For my money, some of the very sharpest, most creative, most genuinely helpful stuff being written on Christian faith and (homo)sexuality is by my friend Steve Holmes, a Baptist minister who teaches theology at the University of St. Andrews. I’ve mentioned Steve before here at SF—if you haven’t already, do read about his “Queer Hippo” project, and check out this interview with Vicki Beeching—and I wanted to mention him again today because he’s just posted the paper he gave at this year’s meeting of the Evangelical Theological Society.

Here’s an excerpt that I hope will entice a lot of you to go and read the whole essay:

At some point in the twentieth century, we in the West became convinced that sexual activity is necessary for healthy and properly adult human life.

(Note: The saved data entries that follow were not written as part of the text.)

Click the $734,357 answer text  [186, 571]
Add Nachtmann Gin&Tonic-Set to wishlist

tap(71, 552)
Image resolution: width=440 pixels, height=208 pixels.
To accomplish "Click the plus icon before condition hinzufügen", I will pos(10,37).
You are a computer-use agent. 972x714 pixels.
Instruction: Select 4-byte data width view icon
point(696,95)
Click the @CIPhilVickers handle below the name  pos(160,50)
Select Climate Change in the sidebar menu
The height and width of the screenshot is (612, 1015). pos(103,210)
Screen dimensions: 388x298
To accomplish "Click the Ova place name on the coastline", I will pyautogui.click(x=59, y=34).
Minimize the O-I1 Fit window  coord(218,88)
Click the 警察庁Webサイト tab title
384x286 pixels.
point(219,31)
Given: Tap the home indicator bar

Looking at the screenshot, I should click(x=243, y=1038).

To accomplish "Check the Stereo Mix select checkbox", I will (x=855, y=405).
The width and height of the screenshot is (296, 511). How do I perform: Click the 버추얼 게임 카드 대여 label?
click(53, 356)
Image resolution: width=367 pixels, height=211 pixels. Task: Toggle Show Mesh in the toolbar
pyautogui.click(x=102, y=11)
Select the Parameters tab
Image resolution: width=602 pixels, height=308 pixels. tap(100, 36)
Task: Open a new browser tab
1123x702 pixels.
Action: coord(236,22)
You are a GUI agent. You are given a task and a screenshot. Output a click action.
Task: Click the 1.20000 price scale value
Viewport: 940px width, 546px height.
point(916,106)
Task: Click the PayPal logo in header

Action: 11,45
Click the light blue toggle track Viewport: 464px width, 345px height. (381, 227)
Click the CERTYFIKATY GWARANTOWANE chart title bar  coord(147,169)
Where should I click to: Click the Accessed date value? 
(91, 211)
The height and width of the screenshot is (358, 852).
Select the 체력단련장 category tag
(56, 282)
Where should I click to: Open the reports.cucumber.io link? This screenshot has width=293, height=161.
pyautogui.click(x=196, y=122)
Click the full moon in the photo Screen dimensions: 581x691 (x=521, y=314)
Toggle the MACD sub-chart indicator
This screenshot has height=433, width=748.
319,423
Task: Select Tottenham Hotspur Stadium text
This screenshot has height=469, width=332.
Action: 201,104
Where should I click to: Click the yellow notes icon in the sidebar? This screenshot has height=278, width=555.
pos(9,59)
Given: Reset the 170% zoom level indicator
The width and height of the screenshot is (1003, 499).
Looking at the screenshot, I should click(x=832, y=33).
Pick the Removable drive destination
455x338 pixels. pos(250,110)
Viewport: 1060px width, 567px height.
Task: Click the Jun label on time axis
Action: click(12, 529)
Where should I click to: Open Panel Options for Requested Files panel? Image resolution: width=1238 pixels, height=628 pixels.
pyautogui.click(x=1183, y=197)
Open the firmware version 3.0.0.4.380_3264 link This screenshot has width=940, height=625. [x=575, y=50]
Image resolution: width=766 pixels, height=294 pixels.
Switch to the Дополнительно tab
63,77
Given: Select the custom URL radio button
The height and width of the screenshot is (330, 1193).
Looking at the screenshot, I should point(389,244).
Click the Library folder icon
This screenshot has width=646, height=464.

Let me, inexactly, call this the ‘Freudian’ position. The call to celibacy in this context sounds like an act of astonishing cruelty, depriving someone of a basic necessity for human flourishing.

Our inherited ethical tradition does not have the language or arguments to deal with this challenge, because it is not the challenge it was crafted to address. We have, literally, nothing to say theologically (and this is true whether we think the right way forward is conservative or progressive, which is why there are presently so few good books on sexual ethics from any side).

It gets worse, though: for a couple of generations, we Evangelicals – and all other Protestants – essentially surrendered to this error by making marriage an inevitable part of Christian maturity. We constructed church programmes on the assumption that single people were either young adults preparing for marriage or elderly and widowed; we doubted ministerial candidates who was not married, because they could therefore not be properly ‘grown up’. This was a capitulation to an error, but it sort of worked OK – until the churches were forced to acknowledge that some people are lesbian/gay/exclusively same-sex attracted, and so not able to accept the inevitability of (traditional) marriage. If we think marriage belongs necessarily to the fulness of life, not in a response to death, then we have no answers for lesbian and gay disciples that are not culturally unimaginable and unspeakably cruel.

We can see this capitulation working itself out in the way in which, in many churches, the beginning and end of sexual ethics is telling young people to ‘save themselves for marriage’ as if sex was an uncomplicated human good that merely needs to be properly located by our moral reasoning. Let us be completely clear: that is not a Christian sexual ethic; that is the ethic of a pagan fertility cult that worships sex because it cannot believe in the resurrection of Christ. We should rather teach people, young and old, married and single – and in complex erotic relationships – that their lived responses to their sexual desires must be ever increasingly ordered to the resurrected life of the Kingdom.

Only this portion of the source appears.